Slack - What is Slack? My favorite communication tool on the planet. Slack is an awesome collaboration tool for teams. I am not really sure this is the place to detail the range of its features, but I will share that the music team at my school has been using Slack for the past few months and it has been a real game changer. It is coming to replace both text messaging and email for us. The basic idea behind Slack is that a team can have multiple different "channels" within their team which are basically conversation threads. Any member of the team can be in any channel. For example, all of the people in our team who teach band or orchestra classes are part of an instrumental music channel where we have almost all of our digital communication about that subject. The choir guy doesn't have to see any of that conversation. There is a general channel for general communication and even a random channel so that my endless gifs do not annoy my coworkers by disrupting otherwise productive discussions. Slack takes the cruft and formality out of the picture, enabling simple text conversation while also empowering us to be way better organized about the way we collaborate on different projects. Slack also has tons of integrations with other services. For example, with the Google Drive integration, I can share Google Docs right from within a Slack channel and other users can comment on it or launch right into it.
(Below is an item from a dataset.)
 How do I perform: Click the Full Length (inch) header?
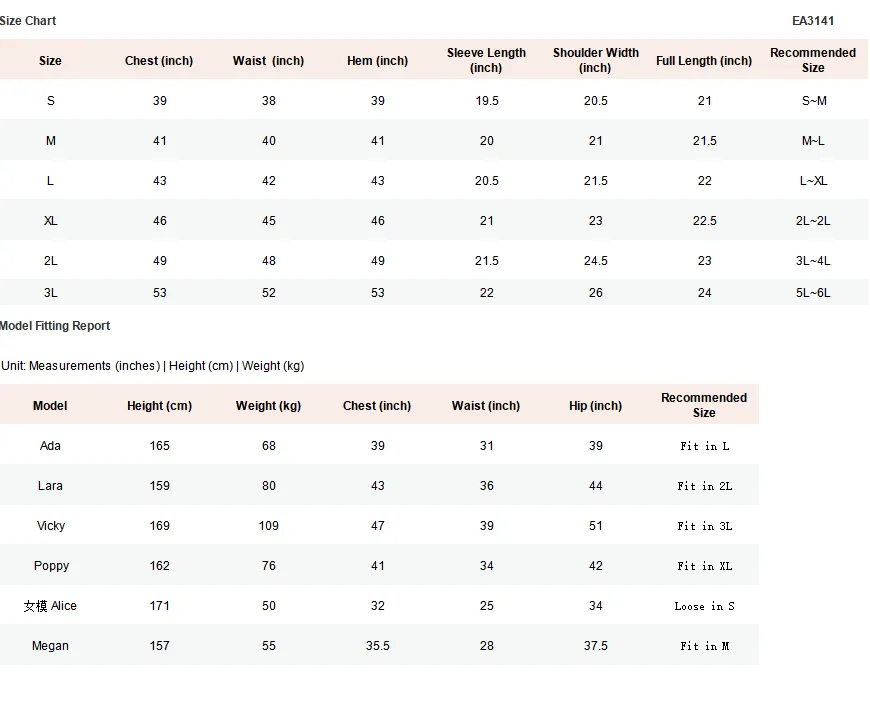click(x=704, y=60)
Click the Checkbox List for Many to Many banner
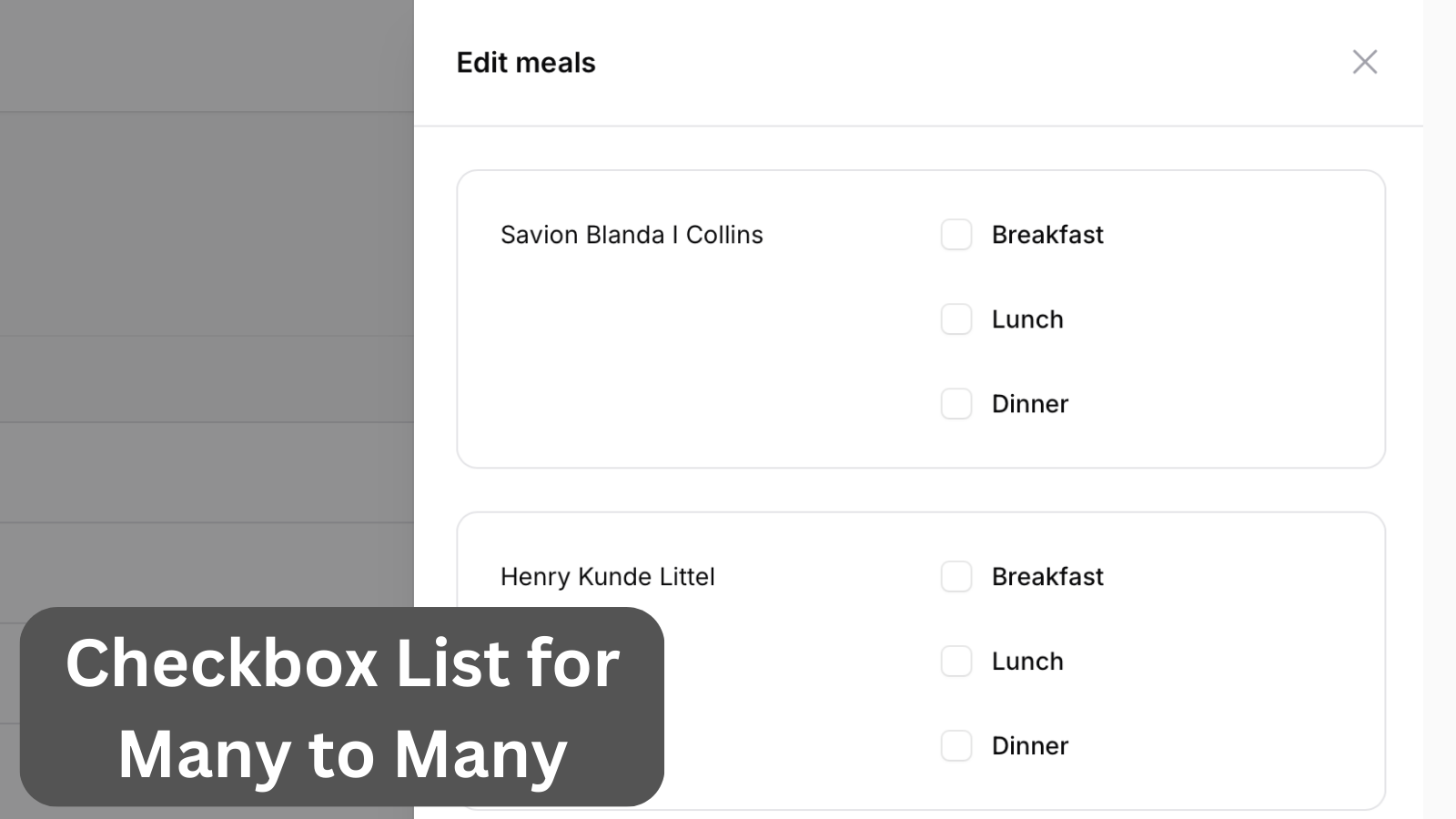Viewport: 1456px width, 819px height. (x=342, y=707)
1Password - My favorite app for managing passwords, software serial numbers, secure notes, and more. I never forget a password with this app. And Touch ID on my iPad allows me to log in anywhere by simply touching my thumb to the home button.

Scrivener - Scrivener is a non-linear writing tool. I used the Mac version to write my book. I am beginning to plan some other writing projects and am enjoying the ability to sync my projects from Mac to iPad and back again.

comiXology - I pretty much only have time to read comic books in the summer. If you are in to this sort of thing, Amazon's comiXology app is the place to buy and read your comics (actually, because Amazon likes to avoid paying Apple's 30 percent of every purchase, you will have to buy the comics from Amazon or comiXology's website). comiXology has this cool feature I like where it smartly detects the ends of the frames and allows you to scroll through each of them full screen. Right now, I am reading the Walking Dead series.

BusyCal - I am trying out this Calendar replacement right now. Usually, my calendar app of choice is Fantastical but BusyCal allows me to do some interesting things like, for example, associate contacts in my address book with events for better context.